Though humans have lived on Earth for thousands of years, we’ve only explored five percent of the oceans. Who knows what might be lurking in the deep recesses of the Pacific Ocean, or even off the coast of Norway. Diners will soon have the opportunity find out, as the Norwegian architectural firm Snøhetta is building the first underwater restaurant in Europe.

Under will be located on the southern coast of Norway, close to the village of Båly. According to Design Boom, the space is a tribute to the Norwegian coast. Because it is located underwater, the establishment will also serve as a marine life research center, teaching visitors how humans and nature can peacefully coexist.

Credit: Snøhetta

The restaurant, which will be half-sunk into the sea, will act as a persicope. The panoramic windows will give diners a perfect view into the icy Nordic waters as they slurp down seafood entrees and admire the circling wildlife. To shield patrons from pressure changes and the force of the water, Under will have walls that are 3.2 feet, or 1 meter, thick.

Said Snøhetta on its website:

“More than an aquarium, the structure will become a part of its marine environment, coming to rest directly on the seabed almost 16.5 feet (5 meters) below the water’s surface.”

Credit: Snøhetta

The establishment has three levels.
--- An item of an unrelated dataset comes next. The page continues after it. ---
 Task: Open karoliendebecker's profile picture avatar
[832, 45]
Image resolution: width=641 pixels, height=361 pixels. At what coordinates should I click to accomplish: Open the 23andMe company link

Patrons will enter a wardrobe room before they descend one floor to a champagne bar. At this level, the transition between land and water begins. Diners can watch the transformation through the window as they move to the final level which is underwater. MyModernMet reports, “The muted palette of the interior mimics the aquatic surroundings, immersing patrons in the full experience.”

The aim of the attraction is to active the senses, as well as draw people below the surface so they might cultivate even more appreciation for the underwater world.

Credit: Snøhetta

The sleek exterior of the building is encapsulated in a concrete shell with a coarse surface that is inviting to mussels. Over time, mollusk communities will densify, and the submerged monolith will become an artificial mussel reef that serves two purposes: not only will it natural attract more marine life, it will rinse the sea and purify the waters.

Credit: Snøhetta

The restaurant will have muted lighting from the inside to draw attention to the wildlife flourishing on the sandbank outside of the 11×4-meter panoramic acrylic window. High-quality seafood, such as cod, lobster, and mussels, are expected to dominate the menu.
It is pertinent to note that the word “under” has a dual meaning in Norwegian, as it also translates to signify “wonder.” This said, Snøhetta couldn’t have picked a better name for the first underwater restaurant in Europe, as it is guaranteed to be a marvel.